■ **About this exercise**: Transcribe exactly the stretch of lines beginning at the one containing "Click the Mais econômico green label" and closing with the last line of the entries below. Omit images.

■ **Task material**:
--- START ---
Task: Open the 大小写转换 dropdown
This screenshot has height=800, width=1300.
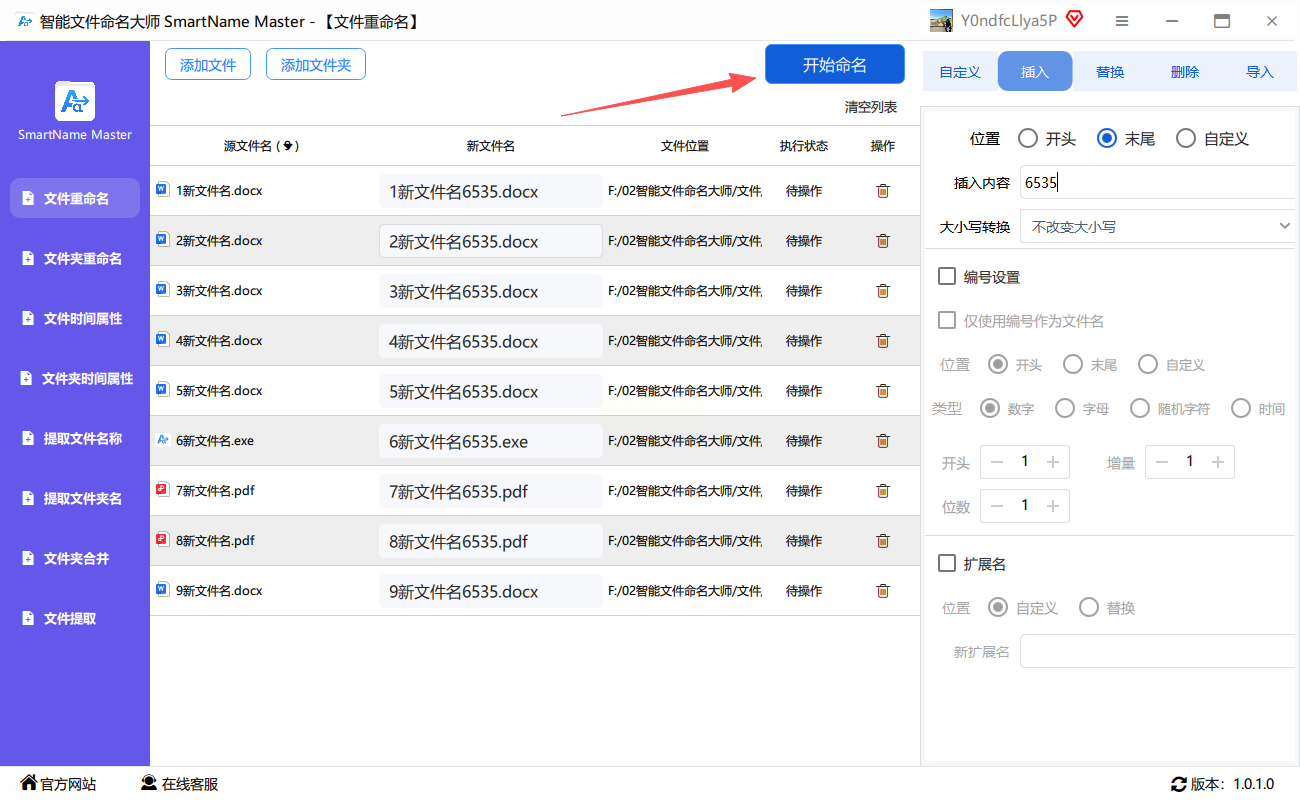Action: coord(1155,227)
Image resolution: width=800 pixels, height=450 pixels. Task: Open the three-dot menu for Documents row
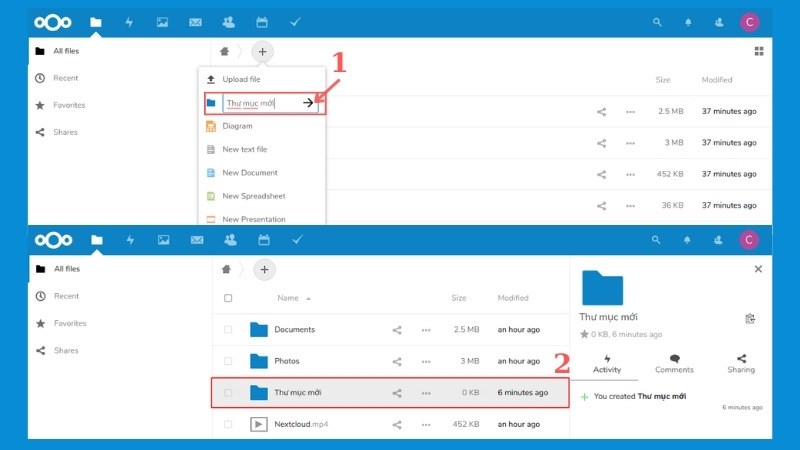[426, 329]
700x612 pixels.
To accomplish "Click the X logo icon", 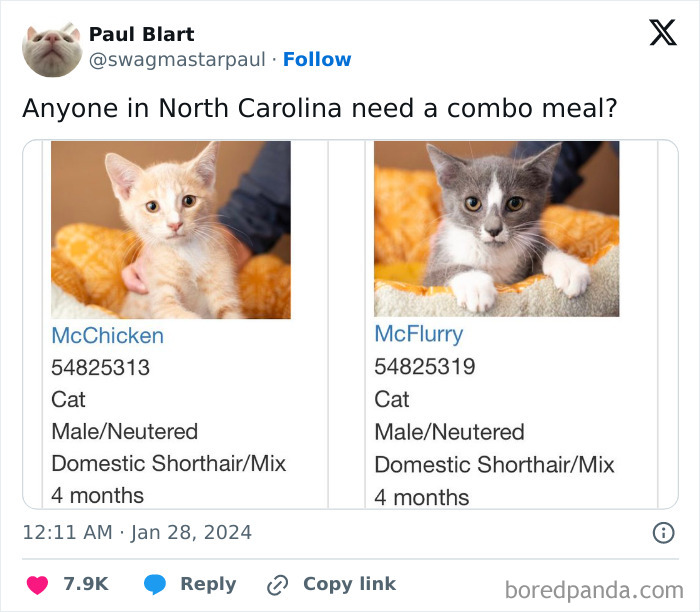I will [662, 33].
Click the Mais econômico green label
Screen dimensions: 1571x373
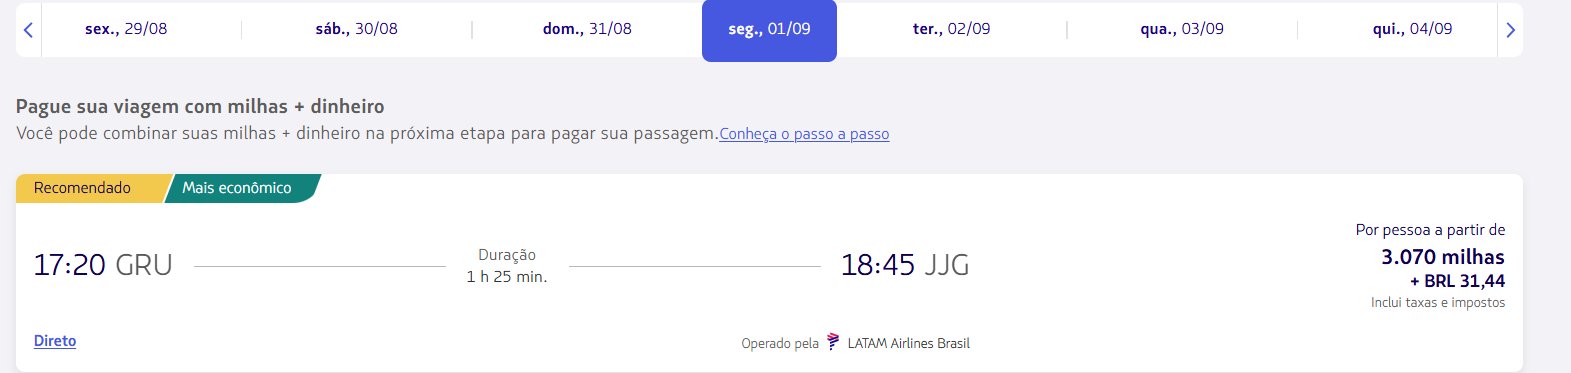click(240, 188)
--- END ---
■ **Output for this exercise**:
Click the Mais econômico green label
Screen dimensions: 1571x373
click(240, 188)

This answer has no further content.